4)      a)     L’article 49 CE doit-il être interprété en ce sens que le caractère temporaire de la prestation de services exclurait pour le prestataire la possibilité de mettre en place dans l’État membre d’accueil une certaine infrastructure (comme un serveur) sans le considérer comme établi dans cet État membre?

b)      L’article 49 CE doit-il en outre être interprété en ce sens qu’une disposition visant les fournisseurs nationaux de services de soutien et leur interdisant de faciliter à un prestataire qui a son siège dans un autre État membre sa prestation de services représente aussi une restriction à la libre prestation des services de ce prestataire lorsque les fournisseurs de services de soutien sont établis dans le même État membre qu’une partie des destinataires du service?»

 Sur les questions préjudicielles

 Sur la deuxième question

30      Par sa deuxième question, qu’il convient d’examiner en premier lieu, la juridiction de renvoi demande, en substance, si une réglementation d’un État membre instaurant des sanctions pénales à l’encontre des contrevenants à un monopole d’exploitation de jeux de hasard, tel que celui prévu par la réglementation nationale en cause au principal, doit être conforme aux libertés fondamentales garanties par le traité et, en particulier, à l’article 49 CE.

31      Ainsi que l’a relevé M. l’avocat général aux points 45 à 50 de ses conclusions, il ressort à cet égard d’une jurisprudence constante de la Cour que le droit de l’Union impose des limites à la compétence des États membres en matière pénale, une législation dans ce domaine ne pouvant, notamment, restreindre les libertés fondamentales garanties par le droit de l’Union (voir, en ce sens, arrêts du 2 février 1989, Cowan, 186/87, Rec. p. 195, point 19, et du 19 janvier 1999, Calfa, C‑348/96, Rec. p. I‑11, point 17).

32      Il convient, par conséquent, de répondre à la deuxième question que le droit de l’Union, et en particulier l’article 49 CE, s’oppose à ce que soit sanctionnée pénalement la violation d’un monopole d’exploitation de jeux de hasard, tel que le monopole d’exploitation des jeux de casino commercialisés par Internet prévu par la réglementation nationale en cause au principal, si une telle réglementation n’est pas conforme aux dispositions de ce droit.

 Sur la quatrième question

33      Par sa quatrième question, qu’il convient d’examiner en deuxième lieu, la juridiction de renvoi cherche à déterminer quelles libertés fondamentales sont applicables aux restrictions imposées par la législation nationale en cause au principal aux filiales maltaises.

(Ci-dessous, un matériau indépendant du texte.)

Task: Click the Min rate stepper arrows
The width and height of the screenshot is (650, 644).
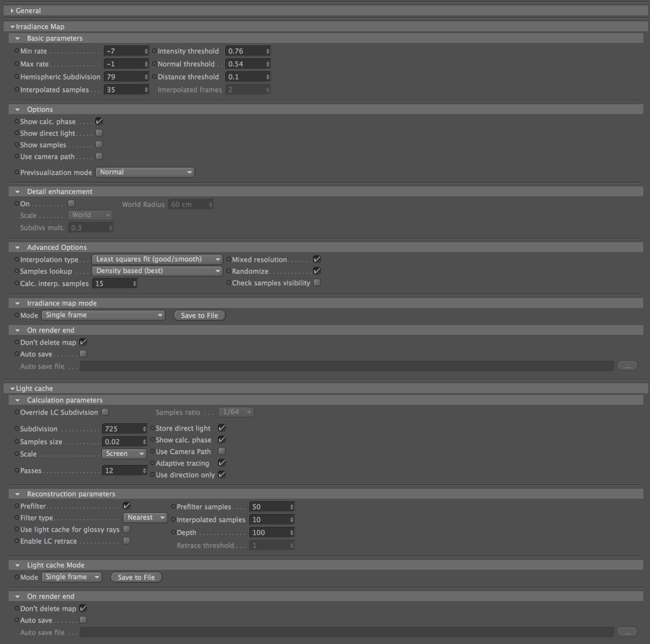Action: pyautogui.click(x=146, y=51)
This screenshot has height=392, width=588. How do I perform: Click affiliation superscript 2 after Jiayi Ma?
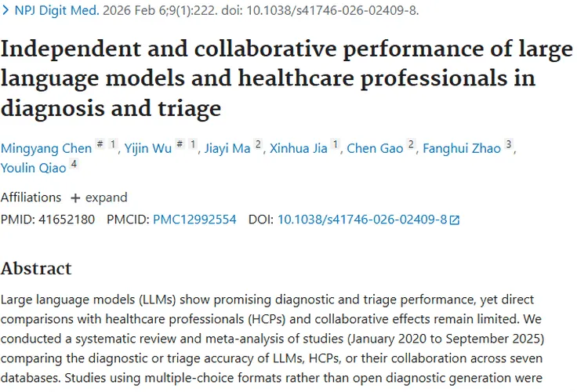point(258,145)
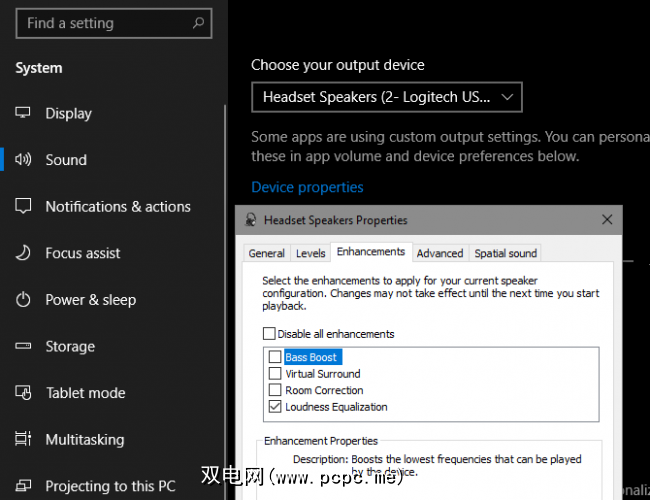
Task: Click the Sound speaker icon in sidebar
Action: [x=24, y=160]
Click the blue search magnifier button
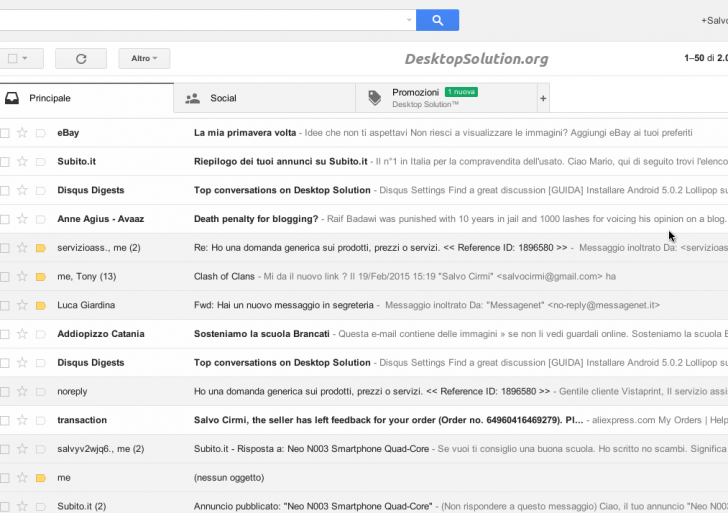Viewport: 728px width, 513px height. pos(437,20)
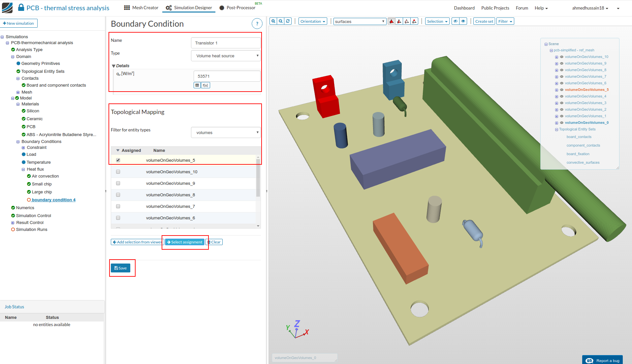Click the f(x) formula icon
Image resolution: width=632 pixels, height=364 pixels.
[205, 85]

Elle demande, en substance, si l’article 49 CE doit être interprété en ce sens qu’il est applicable aux services de jeux de hasard commercialisés par Internet sur le territoire d’un État membre d’accueil par un opérateur établi dans un autre État membre nonobstant le fait que cet opérateur:

–        a mis en place dans l’État membre d’accueil une certaine infrastructure de support informatique telle qu’un serveur, ce qui pourrait entraîner l’application des dispositions concernant la liberté d’établissement, et

–        se prévaut de services de soutien d’un prestataire établi dans l’État membre d’accueil afin de fournir ses services à des consommateurs dans ce même État membre, ce qui pourrait avoir pour conséquence l’inapplicabilité de l’article 49 CE.

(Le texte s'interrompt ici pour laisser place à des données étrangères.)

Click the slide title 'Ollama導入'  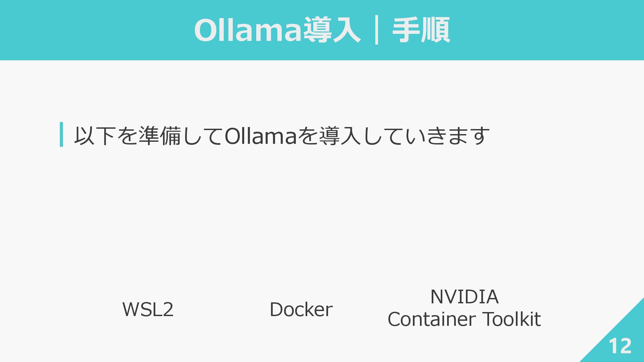point(277,30)
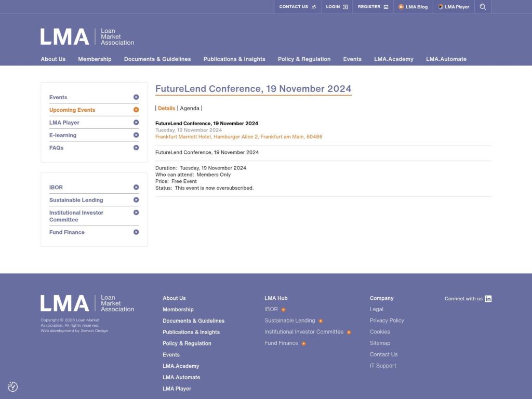Screen dimensions: 532x399
Task: Open the Frankfurt Marriott Hotel address link
Action: click(x=238, y=137)
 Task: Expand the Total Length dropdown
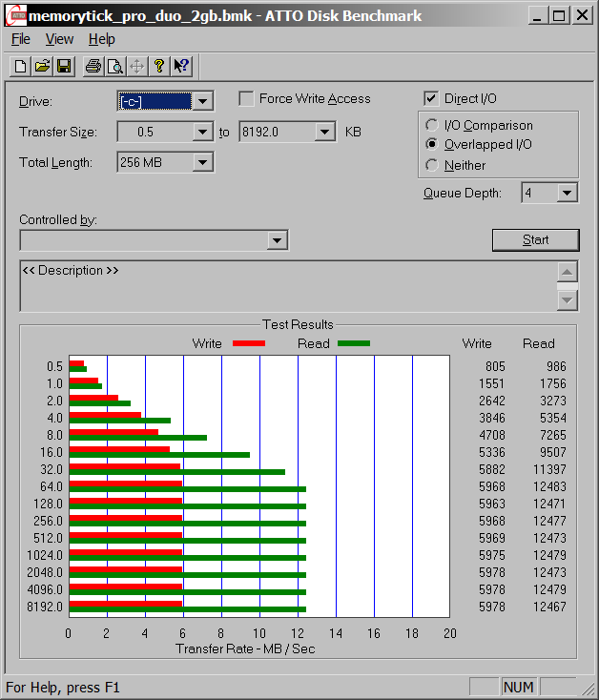pyautogui.click(x=202, y=163)
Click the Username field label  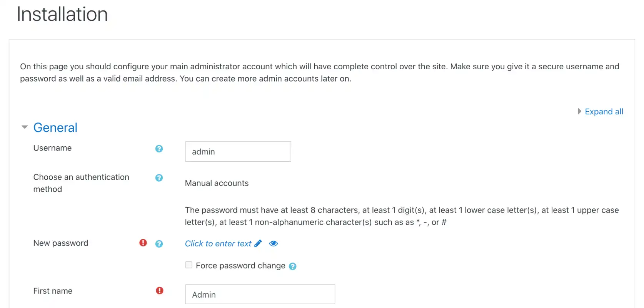click(52, 148)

34      Ainsi que l’a relevé M. l’avocat général aux points 57 à 62 de ses conclusions, le seul fait, pour un prestataire de jeux de hasard commercialisés par Internet, de recourir à des moyens matériels de communication fournis par une entreprise tierce établie dans l’État membre d’accueil n’est pas, en soi, de nature à démontrer que ce prestataire dispose, dans cet État, d’un établissement stable comparable à une agence, ce qui aurait pour conséquence l’application des dispositions du traité concernant la liberté d’établissement.

35      Il ressort en effet de la jurisprudence de la Cour que, afin de donner lieu à un établissement au sens du traité, une relation commerciale conclue par un opérateur établi dans un État membre avec des opérateurs ou des intermédiaires établis dans l’État membre d’accueil doit impliquer la possibilité pour cet opérateur de participer, de façon stable et continue, à la vie économique dans cet État membre d’accueil et, ainsi, être telle qu’elle permette aux clients de bénéficier des services proposés au moyen d’une présence permanente dans cet État membre d’accueil, qui peut s’exercer par le moyen d’un simple bureau géré, le cas échéant, par une personne indépendante, mais mandatée pour agir en permanence pour ledit opérateur comme le ferait une agence (voir, en ce sens, arrêt du 8 septembre 2010, Stoß e.a., C‑316/07, C‑358/07 à C‑360/07, C‑409/07 et C‑410/07, non encore publié au Recueil, points 59 et 60).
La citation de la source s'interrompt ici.